Great White Shark sighting explains the warning signs
Warning signs are up at Stinson Beach today after a surfer spotted a great white shark.
Pat Norton, supervisory ranger with the National Park Service at Stinson Beach, said Lee Fontan spotted a 10-inch dorsal fin at the north end of Stinson Beach in the Bolinas Channel late Friday afternoon.
"It was about two and a half miles north of our swimming area," he said.
The beach remains open, but lifeguards have posted signs in the area warning people. The signs will be taken down Wednesday if there are no further sightings.
"Mother nature is out there," he said. "There's no controlling it."
Norton said this is the first shark sighting of 2006, but noted that Fontan was attacked by one in 2002. A 12 to 14-foot-long shark bit Fontan on the left side, causing leg and torso wounds that needed about 100 stitches to close.

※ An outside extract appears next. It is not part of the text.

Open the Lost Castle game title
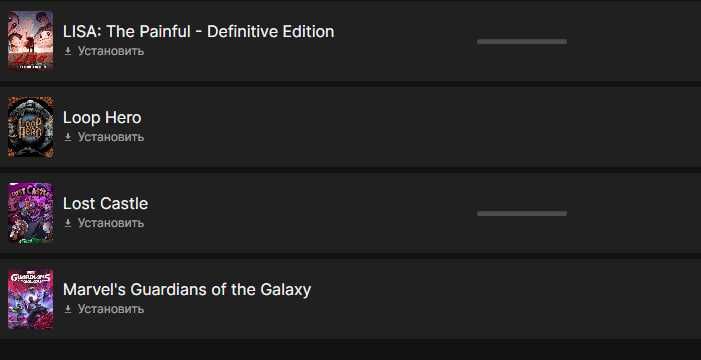The width and height of the screenshot is (701, 360). tap(106, 203)

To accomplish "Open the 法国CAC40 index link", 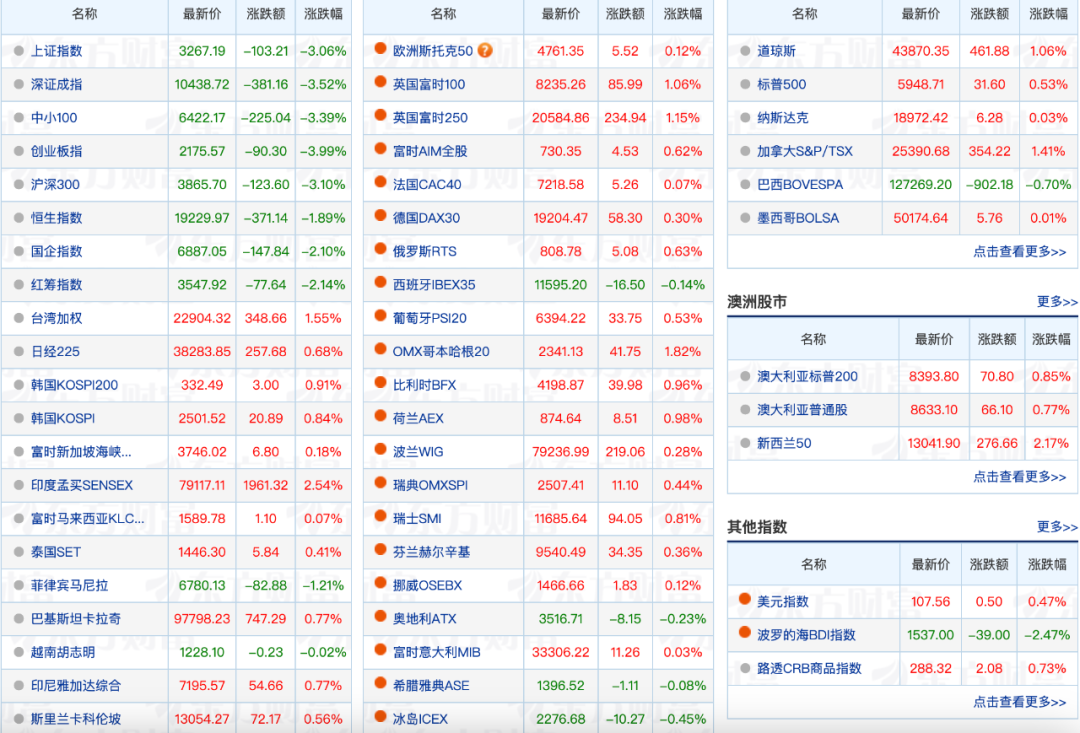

Fontan could not be reached for comment today.
Nick Crieger, part owner of 2 Mile Surf Shop in Bolinas, said he heard the shark was spotted off Seadrift and swimming toward Stinson Beach where the water is deeper.
"That's where people see them," he said.
Crieger said he went down for a look shortly after the sighting and noticed that all surfers had left the channel and moved north toward an area known as the Patch on the Bolinas side.
"We let all our customers know that afternoon and the next day," he said.
More than two dozen shark attacks have been logged in the notorious "red triangle" - bounded by the Farallones, Tomales Point and Monterey - since 1972, when protection laws for marine mammals were enacted. These include at least nine attacks off the Tomales Point area, all non-fatal.
Scientists say the California seal and sea lion population has exploded since the passage of the Marine Mammal Protection Act. Sea mammals are a favorite shark prey - and surfers and abalone divers in wet suits resemble sea creatures.
In 1998, Jonathan Kathrein of San Rafael was attacked at Stinson Beach. His wounds required 200 stitches.
About 110 shark attacks have been logged on the West Coast since the 1950s, including 11 that resulted in death.